• Task details:
Exact reproduction required: the lines below from the line with "Switch to the Tags" to the line with "Task: Split the clip at playhead", both ends included, and no others.

--- The records ---

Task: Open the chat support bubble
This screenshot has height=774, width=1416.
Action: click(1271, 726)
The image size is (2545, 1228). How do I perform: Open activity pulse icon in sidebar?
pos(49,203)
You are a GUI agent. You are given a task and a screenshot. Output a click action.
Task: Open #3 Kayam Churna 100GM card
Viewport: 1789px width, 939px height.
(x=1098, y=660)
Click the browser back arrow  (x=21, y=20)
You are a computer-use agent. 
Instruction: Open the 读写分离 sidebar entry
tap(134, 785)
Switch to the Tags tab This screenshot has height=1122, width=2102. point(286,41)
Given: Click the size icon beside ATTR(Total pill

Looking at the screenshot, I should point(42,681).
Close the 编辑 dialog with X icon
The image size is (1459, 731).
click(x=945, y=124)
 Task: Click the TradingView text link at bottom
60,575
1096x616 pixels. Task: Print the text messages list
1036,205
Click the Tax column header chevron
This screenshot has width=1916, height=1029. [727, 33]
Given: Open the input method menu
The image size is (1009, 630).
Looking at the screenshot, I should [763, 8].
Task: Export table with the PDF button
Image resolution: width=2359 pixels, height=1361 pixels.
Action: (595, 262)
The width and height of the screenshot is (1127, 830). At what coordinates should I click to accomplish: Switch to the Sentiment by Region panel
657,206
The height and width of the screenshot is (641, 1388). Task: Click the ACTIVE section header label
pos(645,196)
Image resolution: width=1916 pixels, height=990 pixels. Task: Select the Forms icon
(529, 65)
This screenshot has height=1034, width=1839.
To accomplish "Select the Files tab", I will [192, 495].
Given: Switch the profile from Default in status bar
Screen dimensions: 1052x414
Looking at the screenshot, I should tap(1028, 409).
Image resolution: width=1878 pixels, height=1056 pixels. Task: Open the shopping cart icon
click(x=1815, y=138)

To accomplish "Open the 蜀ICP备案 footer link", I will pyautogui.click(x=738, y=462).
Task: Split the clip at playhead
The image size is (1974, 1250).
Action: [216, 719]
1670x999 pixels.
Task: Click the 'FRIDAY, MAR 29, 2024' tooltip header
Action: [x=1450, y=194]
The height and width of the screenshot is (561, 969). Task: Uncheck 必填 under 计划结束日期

---

• Your response:
Switch to the Tags tab This screenshot has height=1122, width=2102. point(286,41)
Given: Click the size icon beside ATTR(Total pill

Looking at the screenshot, I should point(42,681).
Close the 编辑 dialog with X icon
The image size is (1459, 731).
click(x=945, y=124)
 Task: Click the TradingView text link at bottom
60,575
1096x616 pixels. Task: Print the text messages list
1036,205
Click the Tax column header chevron
This screenshot has width=1916, height=1029. [727, 33]
Given: Open the input method menu
The image size is (1009, 630).
Looking at the screenshot, I should [763, 8].
Task: Export table with the PDF button
Image resolution: width=2359 pixels, height=1361 pixels.
Action: (595, 262)
The width and height of the screenshot is (1127, 830). At what coordinates should I click to accomplish: Switch to the Sentiment by Region panel
657,206
The height and width of the screenshot is (641, 1388). Task: Click the ACTIVE section header label
pos(645,196)
Image resolution: width=1916 pixels, height=990 pixels. Task: Select the Forms icon
(529, 65)
This screenshot has height=1034, width=1839.
To accomplish "Select the Files tab", I will [192, 495].
Given: Switch the profile from Default in status bar
Screen dimensions: 1052x414
Looking at the screenshot, I should tap(1028, 409).
Image resolution: width=1878 pixels, height=1056 pixels. Task: Open the shopping cart icon
click(x=1815, y=138)

To accomplish "Open the 蜀ICP备案 footer link", I will pyautogui.click(x=738, y=462).
Task: Split the clip at playhead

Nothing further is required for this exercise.